Le pouvoir mise aussi sur la fin de la séquence parlementaire avec le vote solennel sur le projet de loi, ce mardi par les sénateurs et mercredi après-midi à l’Assemblée nationale, pour décourager les opposants à la réforme. Le ministre du Travail, Eric Woerth, avant la journée d’actions jeudi, l’admet sans détours: «Ça ne sert à rien aujourd’hui de faire grève contre les retraites.»
"Victoire à la Pyrrhus"
Les leaders syndicaux, s’ils observent eux aussi une évolution du mouvement de protestation, n’y voient pas forcément un fléchissement. «Une nouvelle étape ne veut pas dire la fin des choses», nuance Chérèque. Pour Bernard Thibault (CGT), «le mouvement n’est pas fini» mais «prendra d’autres formes». «La détermination est toujours là», promet le secrétaire général de FO Jean-Claude Mailly, qui juge «très difficile pour qui que ce soit de dire "voilà ce qui va se passer demain ou après-demain"». Même conviction du côté des lycéens et étudiants qui manifestaient cet après-midi, devant le Sénat: «non, le mouvement ne s’essouffle pas, contrairement à ce que dit le gouvernement.»

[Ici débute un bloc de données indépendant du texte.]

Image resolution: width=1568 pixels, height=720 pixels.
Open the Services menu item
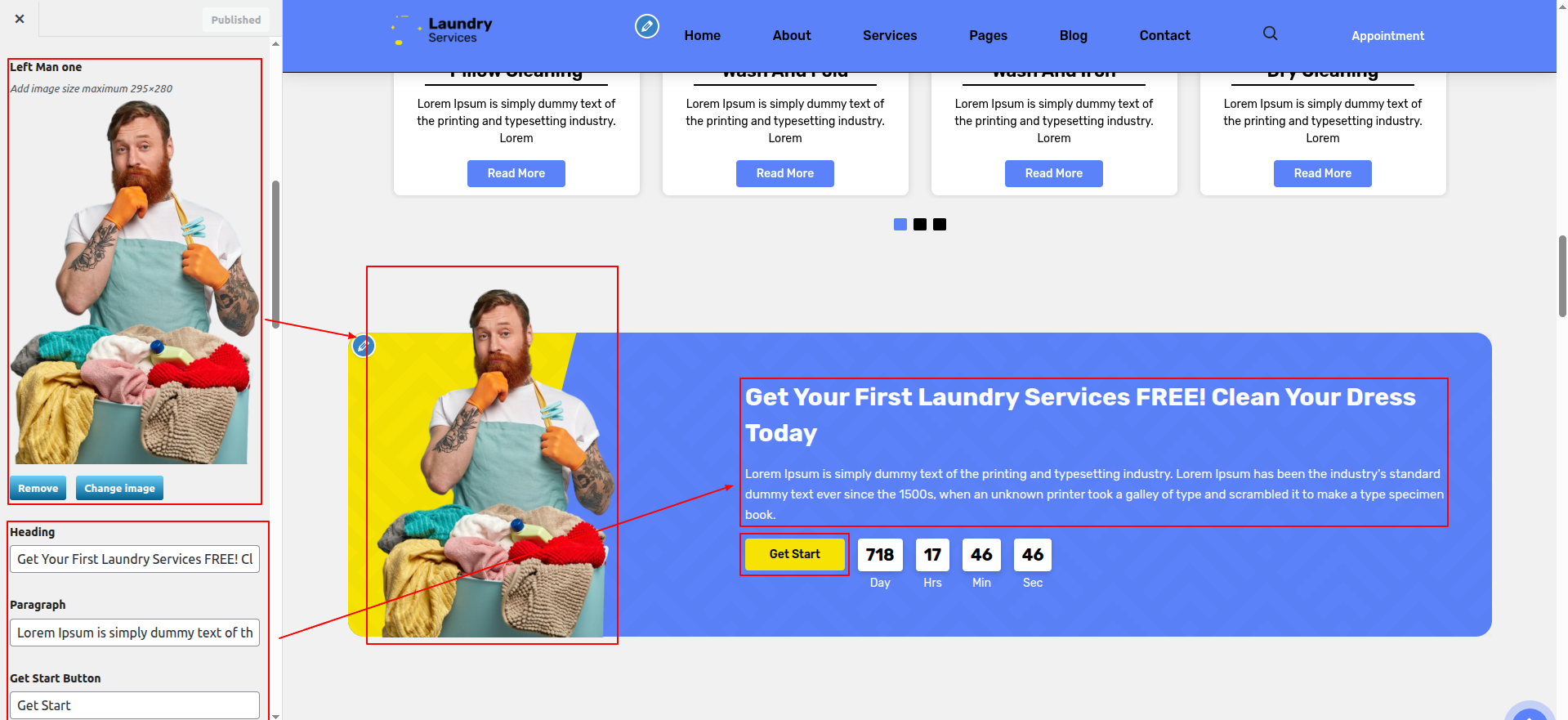pos(890,35)
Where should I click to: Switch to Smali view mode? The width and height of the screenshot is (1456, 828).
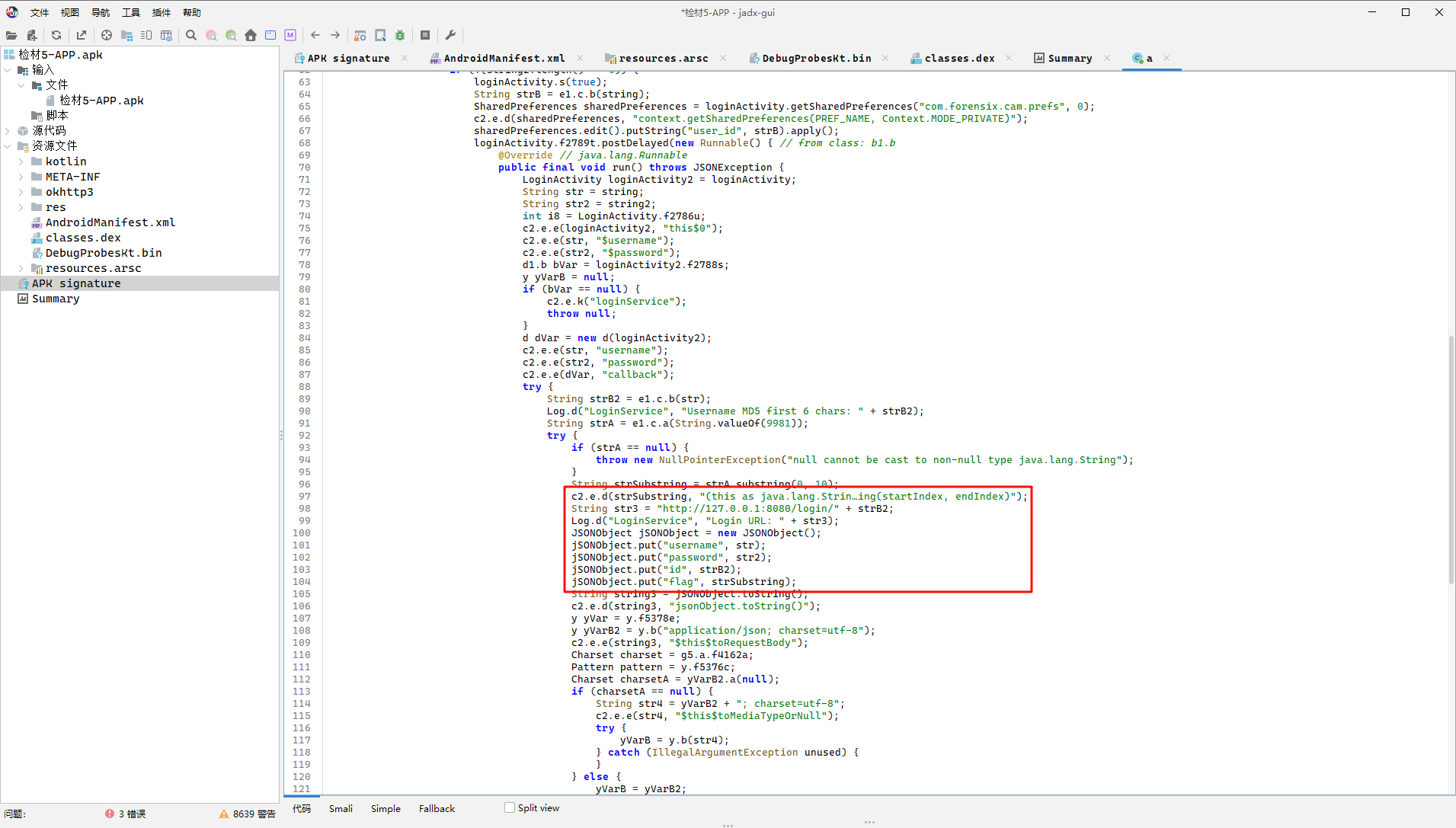click(341, 808)
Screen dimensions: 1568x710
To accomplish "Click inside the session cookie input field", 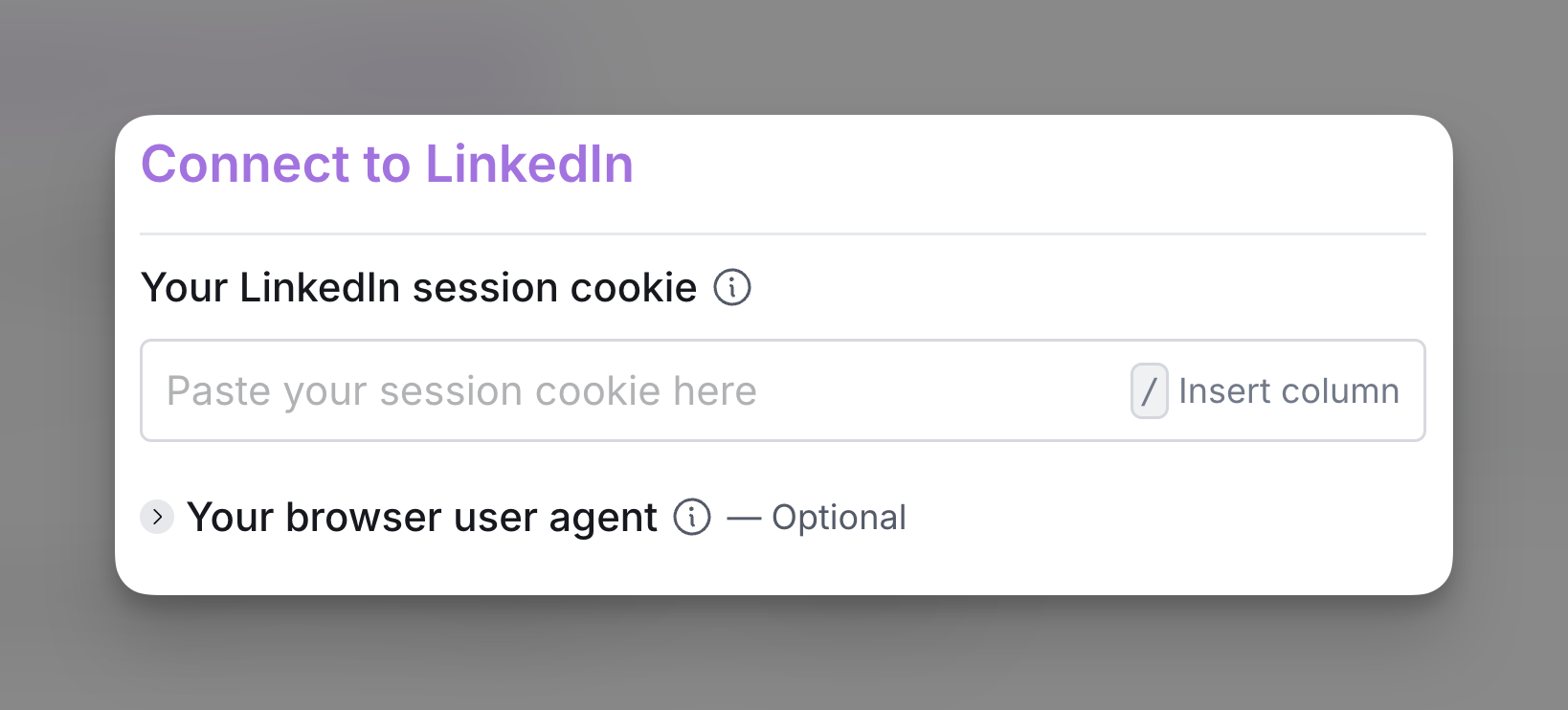I will (x=782, y=390).
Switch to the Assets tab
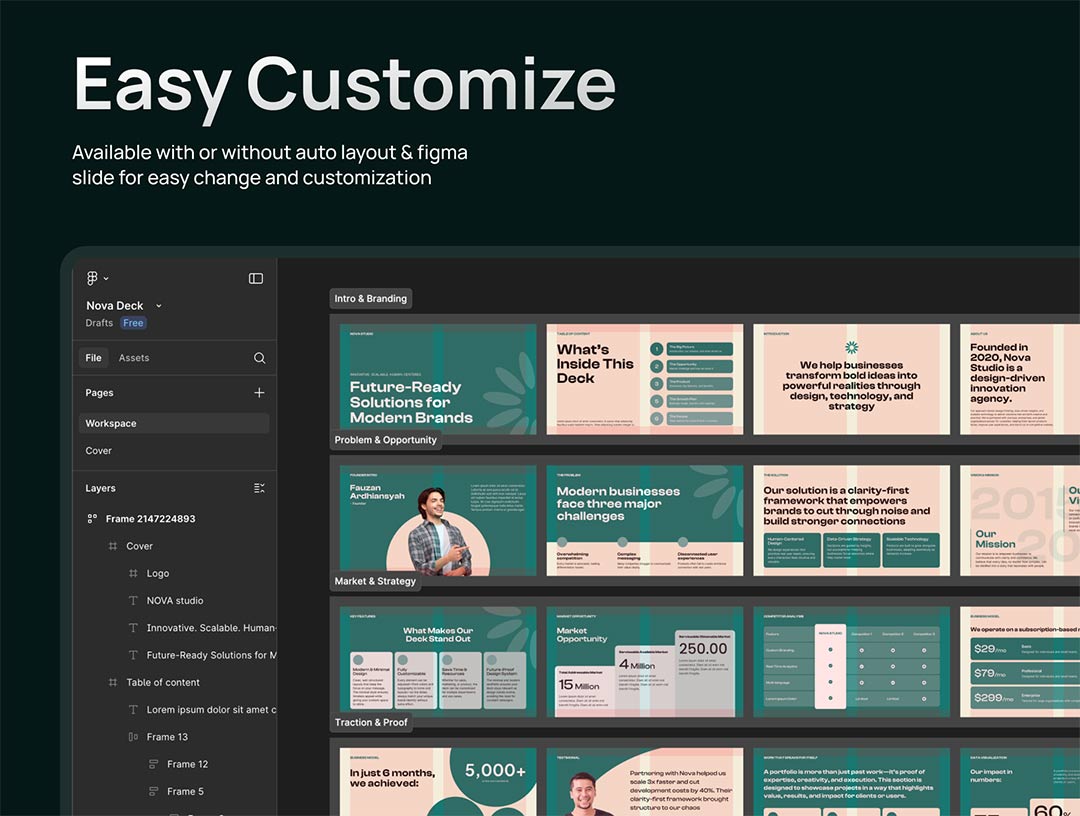 [134, 358]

La gauche non plus ne s’avoue pas vaincue et entend prolonger le bras-de-fer, devant le conseil constitutionnel, comme l’a annoncé le groupe PS à l’Assemblée. Et plusieurs élus de gauche, dont Cécile Duflot (Verts) et Pierre Laurent (PCF), se sont rendus devant l’Elysée pour demander à Nicolas Sarkozy de ne pas promulguer la loi après son adoption par le Parlement.

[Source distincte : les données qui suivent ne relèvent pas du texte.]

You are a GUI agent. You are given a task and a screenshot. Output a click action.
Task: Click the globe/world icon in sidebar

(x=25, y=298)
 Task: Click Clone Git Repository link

«Aucun des problèmes n’est réglé, la réforme est rejetée par une majorité de Français» et «le problème, quoi qu’en dise le gouvernement, est devant nous», avait averti, plus tôt dans la matinée, le numéro un communiste, sur RFI. Alors que la députée PS, Elisabeth Guigou parle d’une «victoire à la Pyrrhus» pour le gouvernement qui a «perdu la bataille de la conviction», l’ex-premier secrétaire, François Hollande, sur RTL, prévient, à son tour, l’exécutif contre un effet boomerang:
«Je sens une rancune très forte dans le pays, violente dans l’expression verbale, je sens une colère et celle-là elle demeurera, je sens une frustration de n’avoir rien obtenu.»